Following her frustration that £29m in healthcare investments promised in July is taking too long to reach the place it is most needed, Rachel Maclean, MP for Redditch, recently wrote to Secretary of State Jeremy Hunt, regional director at NHS Improvement, Dale Bywater, and CEO at Worcestershire Acute Hospitals NHS Trust, Michelle MacKay.
The cash boost was confirmed back in the summer and will see the Worcestershire Royal Hospital getting upgraded maternity wards, theatres and children’s services, while the Alexandra Hospital in Redditch will get extra money to pay for improvements to the elective care centre, endoscopy, children’s outpatients and an upgrade in theatres.
However, while the money has been approved, the frustration has been the time it is taking for the Trust to gain access to the money. A project that will take some considerable time to plan, design and deliver, is being held up at the initial stage, meaning the Trust can’t appoint architects or start any work.
Rachel said: “I am pushing as hard as I can to get this money, or part of it, to where it is needed to help cover the costs of some of the advance work required to make the improvements happen. I have told all the key decision-makers how crucial this money is and they are in no doubt as to my determination to make this happen.
“I am fully aware that the public are anxious to see tangible improvements as quickly as possible, and I support that, but I also understand that business cases have to be completed and agreed.”
The Outline Business Case has been signed off and is with the Department of Health for approval as this is being funded from the national STP capital funding programme, and the Trust is progressing with the development of their Final Business Case.
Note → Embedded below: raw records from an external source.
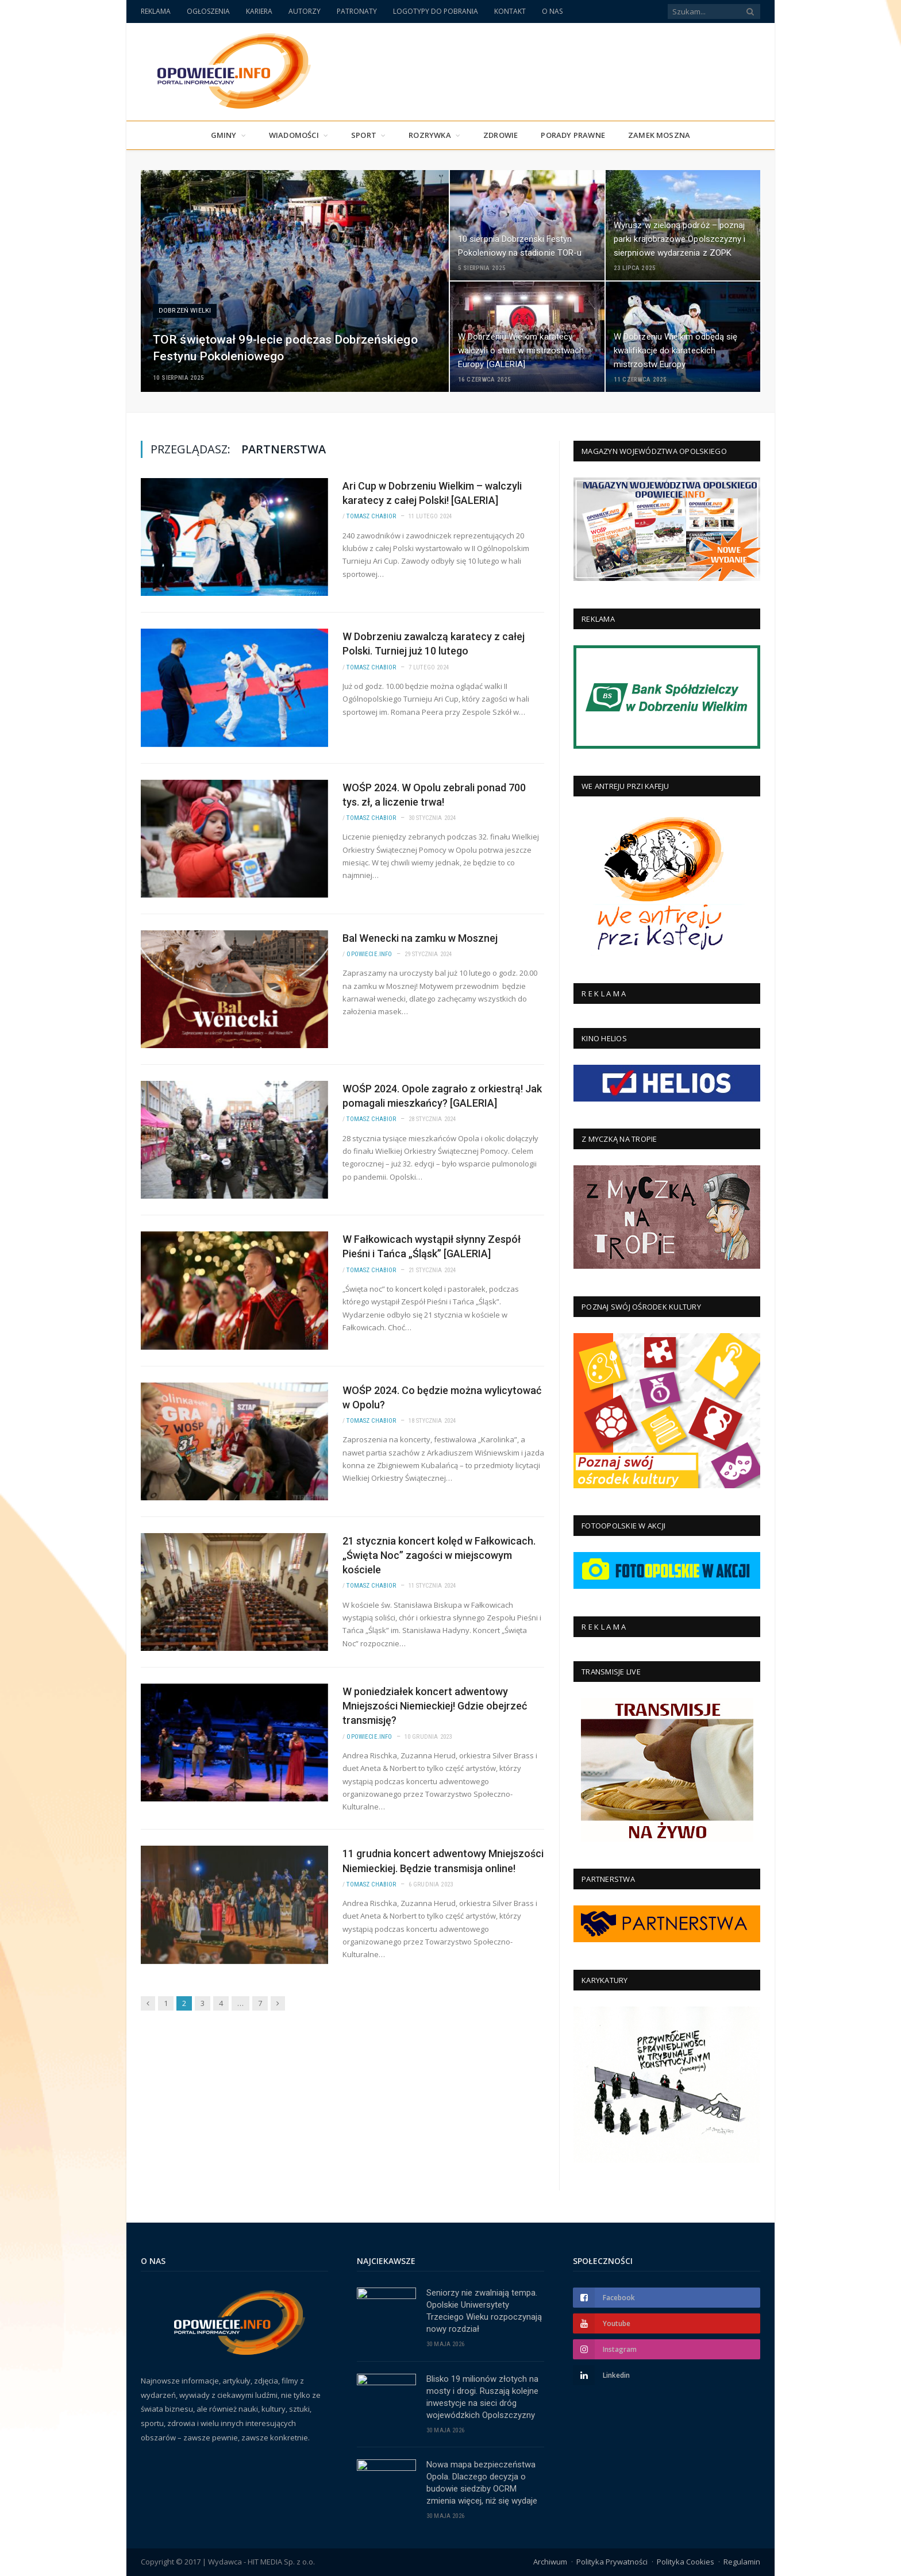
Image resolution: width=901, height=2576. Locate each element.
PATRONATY (357, 11)
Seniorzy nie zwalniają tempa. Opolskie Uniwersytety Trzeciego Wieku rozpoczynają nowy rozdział (484, 2311)
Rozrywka (430, 135)
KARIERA (259, 11)
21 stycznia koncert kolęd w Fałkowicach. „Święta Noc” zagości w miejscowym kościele (439, 1555)
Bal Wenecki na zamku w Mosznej (420, 938)
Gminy (224, 135)
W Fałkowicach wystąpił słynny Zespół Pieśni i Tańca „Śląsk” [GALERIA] (431, 1246)
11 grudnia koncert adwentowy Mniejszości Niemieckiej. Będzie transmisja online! (443, 1860)
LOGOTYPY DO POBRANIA (435, 11)
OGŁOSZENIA (208, 11)
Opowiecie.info (369, 954)
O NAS (552, 11)
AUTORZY (304, 11)
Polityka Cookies (685, 2561)
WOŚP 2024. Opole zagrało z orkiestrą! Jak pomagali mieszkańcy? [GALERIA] (442, 1096)
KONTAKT (510, 11)
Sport (363, 135)
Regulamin (741, 2561)
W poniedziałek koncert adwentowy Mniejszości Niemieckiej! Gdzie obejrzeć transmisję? (434, 1705)
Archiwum (550, 2561)
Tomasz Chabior (371, 516)
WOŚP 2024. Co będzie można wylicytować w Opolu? (441, 1397)
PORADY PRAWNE (573, 135)
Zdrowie (500, 135)
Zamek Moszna (659, 135)
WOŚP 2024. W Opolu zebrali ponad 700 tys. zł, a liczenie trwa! (434, 794)
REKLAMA (156, 11)
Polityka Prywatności (612, 2561)
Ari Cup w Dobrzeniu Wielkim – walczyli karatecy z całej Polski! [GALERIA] (432, 493)
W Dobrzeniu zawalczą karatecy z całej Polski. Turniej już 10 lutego (433, 643)
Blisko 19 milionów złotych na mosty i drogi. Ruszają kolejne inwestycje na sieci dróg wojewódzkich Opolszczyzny (482, 2397)
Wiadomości (294, 135)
The good news this December however is that the Trust has been awarded urgent care capital of £800,000 to expand the Discharge Lounge in Worcester to support improved flow of patients and reduce pressures on A&E. The purpose of the Discharge Lounge is to provide a safe and comfortable environment for patients who are fit for discharge. Currently, the daily limitations of the current Discharge Lounge service have a resultant adverse impact on patient flows and a lack of early discharges from acute hospital beds, leading to patients waiting for inpatient admission.
Rachel added: “While we await the £29m in capital funding, this will at lease relieve the pressure on admissions, and this can only help the Trust achieve their admissions standards.”